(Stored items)
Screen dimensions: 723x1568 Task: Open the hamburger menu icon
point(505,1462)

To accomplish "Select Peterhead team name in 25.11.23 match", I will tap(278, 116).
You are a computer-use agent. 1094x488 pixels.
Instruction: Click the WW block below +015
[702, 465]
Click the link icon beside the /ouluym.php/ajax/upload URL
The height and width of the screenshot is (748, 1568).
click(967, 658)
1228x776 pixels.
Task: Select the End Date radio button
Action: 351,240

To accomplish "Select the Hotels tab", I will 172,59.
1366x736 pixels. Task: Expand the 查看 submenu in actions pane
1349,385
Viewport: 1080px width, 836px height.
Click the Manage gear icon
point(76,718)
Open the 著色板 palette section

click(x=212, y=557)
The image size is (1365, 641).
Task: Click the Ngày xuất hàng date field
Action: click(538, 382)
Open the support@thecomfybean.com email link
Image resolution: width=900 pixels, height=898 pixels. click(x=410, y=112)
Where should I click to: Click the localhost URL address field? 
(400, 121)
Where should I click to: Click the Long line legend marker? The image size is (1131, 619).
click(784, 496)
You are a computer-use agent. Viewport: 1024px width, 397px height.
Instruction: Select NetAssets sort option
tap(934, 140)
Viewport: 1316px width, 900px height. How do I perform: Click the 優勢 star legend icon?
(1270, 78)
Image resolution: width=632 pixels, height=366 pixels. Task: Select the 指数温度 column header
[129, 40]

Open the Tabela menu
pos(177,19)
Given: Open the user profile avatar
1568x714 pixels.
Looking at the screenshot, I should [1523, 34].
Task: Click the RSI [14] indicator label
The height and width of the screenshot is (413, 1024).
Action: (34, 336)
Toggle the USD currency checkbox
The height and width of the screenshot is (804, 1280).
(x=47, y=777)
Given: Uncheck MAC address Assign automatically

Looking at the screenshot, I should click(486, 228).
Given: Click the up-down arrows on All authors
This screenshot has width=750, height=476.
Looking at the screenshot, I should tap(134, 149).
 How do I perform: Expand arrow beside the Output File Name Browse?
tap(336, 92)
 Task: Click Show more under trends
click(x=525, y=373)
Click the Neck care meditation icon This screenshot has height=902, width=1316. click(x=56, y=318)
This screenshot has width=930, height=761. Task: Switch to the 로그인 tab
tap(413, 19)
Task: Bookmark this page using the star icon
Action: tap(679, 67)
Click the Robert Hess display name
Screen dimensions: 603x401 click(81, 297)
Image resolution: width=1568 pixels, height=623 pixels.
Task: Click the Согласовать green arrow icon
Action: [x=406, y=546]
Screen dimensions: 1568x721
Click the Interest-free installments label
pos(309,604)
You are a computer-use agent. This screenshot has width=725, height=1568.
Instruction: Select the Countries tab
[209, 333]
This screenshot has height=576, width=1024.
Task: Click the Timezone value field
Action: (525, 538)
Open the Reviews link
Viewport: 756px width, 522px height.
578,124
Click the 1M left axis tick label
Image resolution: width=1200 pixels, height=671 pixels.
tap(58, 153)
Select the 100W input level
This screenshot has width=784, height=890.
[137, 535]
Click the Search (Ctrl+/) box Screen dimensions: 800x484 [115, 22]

- **About this exercise**
Return the data above in full. Keep every line exactly as it is.

- **Task output**
Screen dimensions: 723x1568 Task: Open the hamburger menu icon
point(505,1462)

To accomplish "Select Peterhead team name in 25.11.23 match", I will tap(278, 116).
You are a computer-use agent. 1094x488 pixels.
Instruction: Click the WW block below +015
[702, 465]
Click the link icon beside the /ouluym.php/ajax/upload URL
The height and width of the screenshot is (748, 1568).
click(967, 658)
1228x776 pixels.
Task: Select the End Date radio button
Action: 351,240

To accomplish "Select the Hotels tab", I will 172,59.
1366x736 pixels. Task: Expand the 查看 submenu in actions pane
1349,385
Viewport: 1080px width, 836px height.
Click the Manage gear icon
point(76,718)
Open the 著色板 palette section

click(x=212, y=557)
The image size is (1365, 641).
Task: Click the Ngày xuất hàng date field
Action: click(538, 382)
Open the support@thecomfybean.com email link
Image resolution: width=900 pixels, height=898 pixels. click(x=410, y=112)
Where should I click to: Click the localhost URL address field? 
(400, 121)
Where should I click to: Click the Long line legend marker? The image size is (1131, 619).
click(784, 496)
You are a computer-use agent. Viewport: 1024px width, 397px height.
Instruction: Select NetAssets sort option
tap(934, 140)
Viewport: 1316px width, 900px height. How do I perform: Click the 優勢 star legend icon?
(1270, 78)
Image resolution: width=632 pixels, height=366 pixels. Task: Select the 指数温度 column header
[129, 40]

Open the Tabela menu
pos(177,19)
Given: Open the user profile avatar
1568x714 pixels.
Looking at the screenshot, I should [1523, 34].
Task: Click the RSI [14] indicator label
The height and width of the screenshot is (413, 1024).
Action: (34, 336)
Toggle the USD currency checkbox
The height and width of the screenshot is (804, 1280).
(x=47, y=777)
Given: Uncheck MAC address Assign automatically

Looking at the screenshot, I should click(486, 228).
Given: Click the up-down arrows on All authors
This screenshot has width=750, height=476.
Looking at the screenshot, I should tap(134, 149).
 How do I perform: Expand arrow beside the Output File Name Browse?
tap(336, 92)
 Task: Click Show more under trends
click(x=525, y=373)
Click the Neck care meditation icon This screenshot has height=902, width=1316. click(x=56, y=318)
This screenshot has width=930, height=761. Task: Switch to the 로그인 tab
tap(413, 19)
Task: Bookmark this page using the star icon
Action: tap(679, 67)
Click the Robert Hess display name
Screen dimensions: 603x401 click(81, 297)
Image resolution: width=1568 pixels, height=623 pixels.
Task: Click the Согласовать green arrow icon
Action: [x=406, y=546]
Screen dimensions: 1568x721
Click the Interest-free installments label
pos(309,604)
You are a computer-use agent. This screenshot has width=725, height=1568.
Instruction: Select the Countries tab
[209, 333]
This screenshot has height=576, width=1024.
Task: Click the Timezone value field
Action: (525, 538)
Open the Reviews link
Viewport: 756px width, 522px height.
578,124
Click the 1M left axis tick label
Image resolution: width=1200 pixels, height=671 pixels.
tap(58, 153)
Select the 100W input level
This screenshot has width=784, height=890.
[137, 535]
Click the Search (Ctrl+/) box Screen dimensions: 800x484 [115, 22]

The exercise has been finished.